Can you explain more about the "Coqui XTTS Lasinya" models that the code is using? What are these, and how were they trained/finetuned? I'm assuming you're the one who uploaded them to huggingface, but there's no model card or README https://huggingface.co/KoljaB/XTTS_Models
Yeah I really dislike the whisperiness of this voice "Lasinya". It sounds too much like an erotic phone service. I wonder if there's any alternative voice? I don't see Lasinya even mentioned in the public coqui models: https://github.com/coqui-ai/STT-models/releases . But I don't see a list of other model names I could use either.
I tried to select kokoro in the python module but it says in the logs that only coqui is available. I do have to say the coqui models sound really good, it's just the type of voice that puts me off.

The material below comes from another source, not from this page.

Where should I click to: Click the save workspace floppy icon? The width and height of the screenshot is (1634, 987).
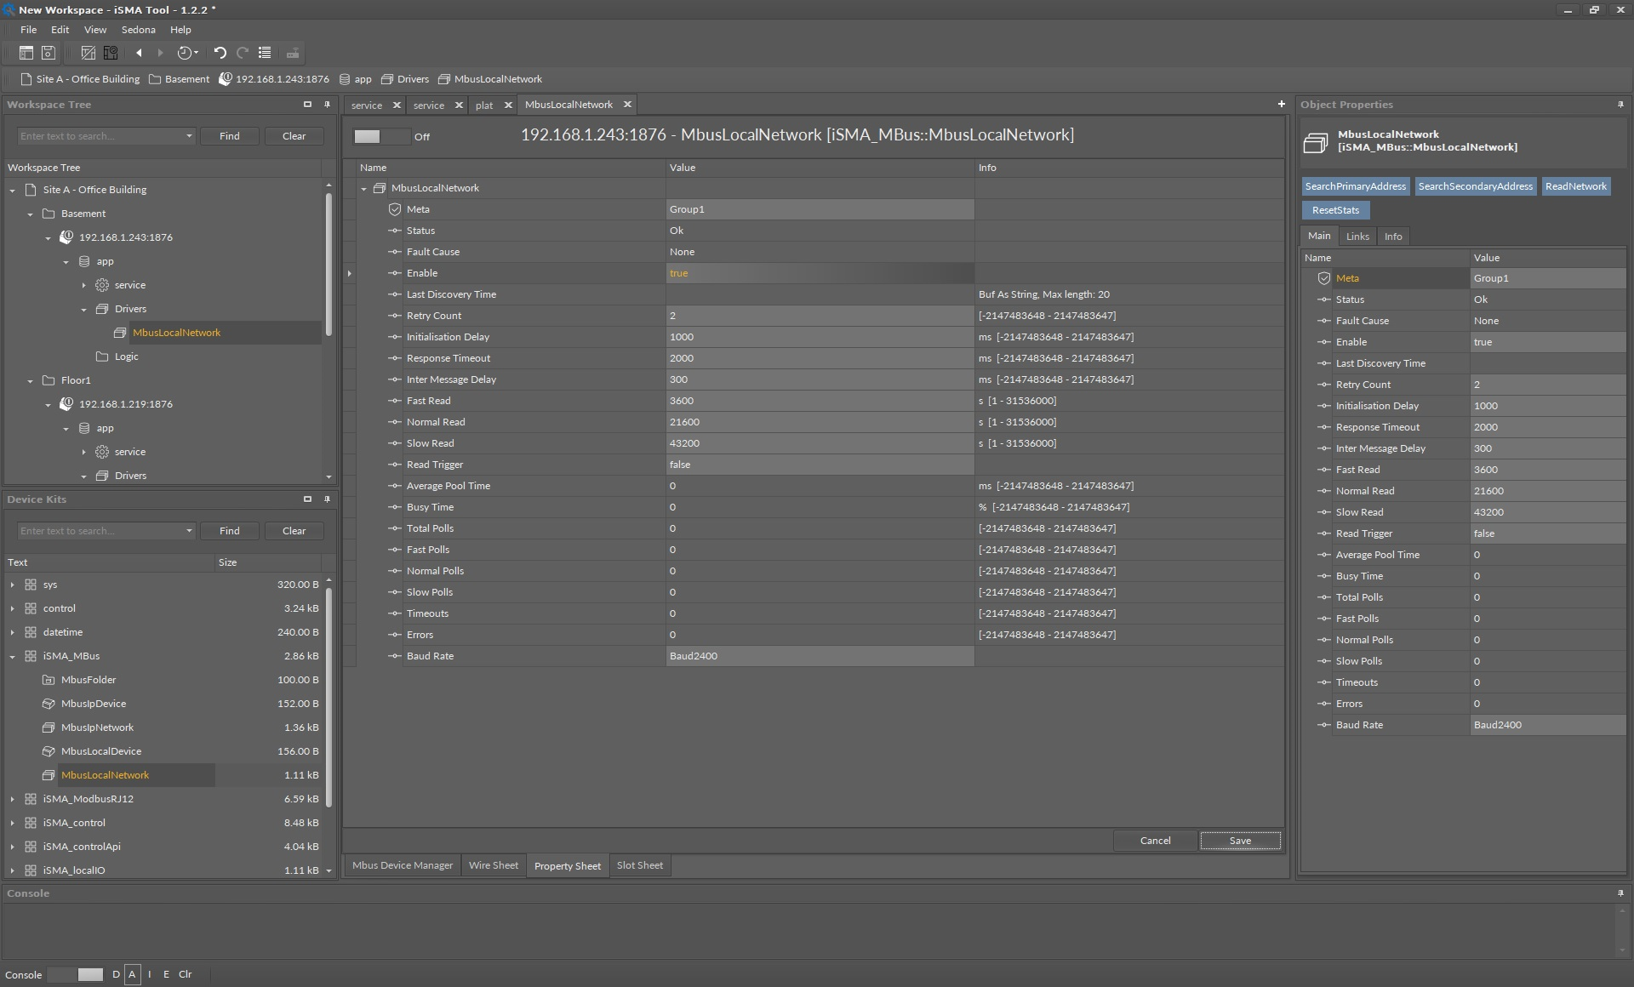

The default prompt is also way too "girlfriendy" but that was easily fixed. But for the voice, I simply don't know what the other options are for this engine.
PS: Forgive my criticism of the default voice but I'm really impressed with the responsiveness of this. It really responds so fast. Thanks for making this!

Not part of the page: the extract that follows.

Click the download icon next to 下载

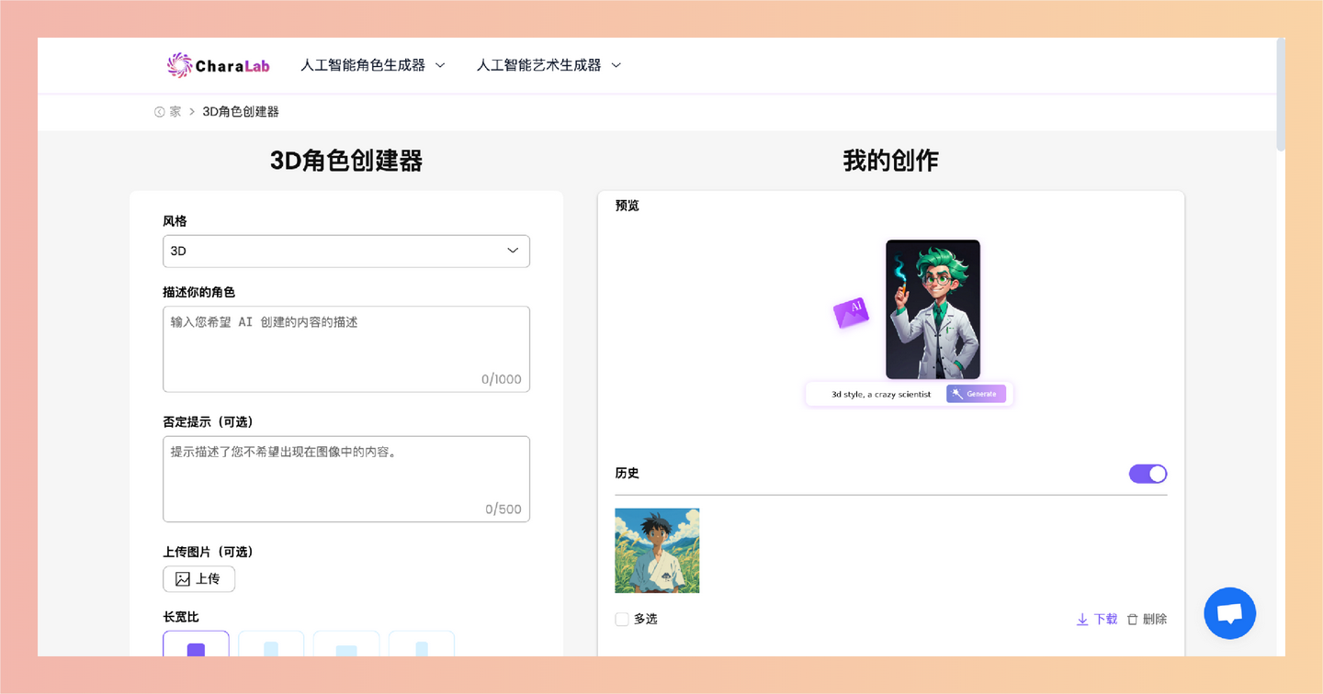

Create a subfolder in the app container: ./models/some_folder_name
Copy the files from your desired voice into that folder: config.json, model.pth, vocab.json and speakers_xtts.pth (you can copy the speakers_xtts.pth from Lasinya, it's the same for every voice)
Then change the specific_model="Lasinya" line in audio_module.py into specific_model="some_folder_name".
If you change TTS_START_ENGINE to "kokoro" in server.py it's supposed to work, what does happen then? Can you post the log message?
I didn't realise that you custom-made that voice. Would you have some links to other out-of-the-box voices for coqui? I'm having some trouble finding them. I think from seeing the demo page that the idea is that you clone someone else's voice or something with that engine. Because I don't see any voices listed. I've never seen it before.
And yes I switched to Kokoro now, I thought it was the default already but then I saw there were 3 lines configuring the same thing. So that's working. Kokoro isn't quite as good though as coqui, that's why I'm wondering about that. I also used kokoro on openwebui and I wasn't very happy with it there either. It's fast, but some pronounciation is weird. Also, it would be amazing to have bilingual TTS (English/Spanish in my case). And it looks like Coqui might be able to do that.
Didn't find many coqui finetunes too so far. I have David Attenborough and Snoop Dogg finetunes on my huggingface, quality is medium.
Coqui can to 17 languages. The problem with RealtimeVoiceChat repo is turn detection, the model I use to determine if a partial sentence indicates turn change is trained on english corpus only.
In case it's not clear, I'm talking about the models referenced here. https://github.com/KoljaB/RealtimeVoiceChat/blob/main/code/a...